TASK REQUIREMENTS |
Each line of the data below should be repeated exactly.

(Saved entries)
--

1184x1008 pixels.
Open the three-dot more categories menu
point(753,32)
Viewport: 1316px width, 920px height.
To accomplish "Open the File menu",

--

THE COMPLETED TASK |
1184x1008 pixels.
Open the three-dot more categories menu
point(753,32)
Viewport: 1316px width, 920px height.
To accomplish "Open the File menu",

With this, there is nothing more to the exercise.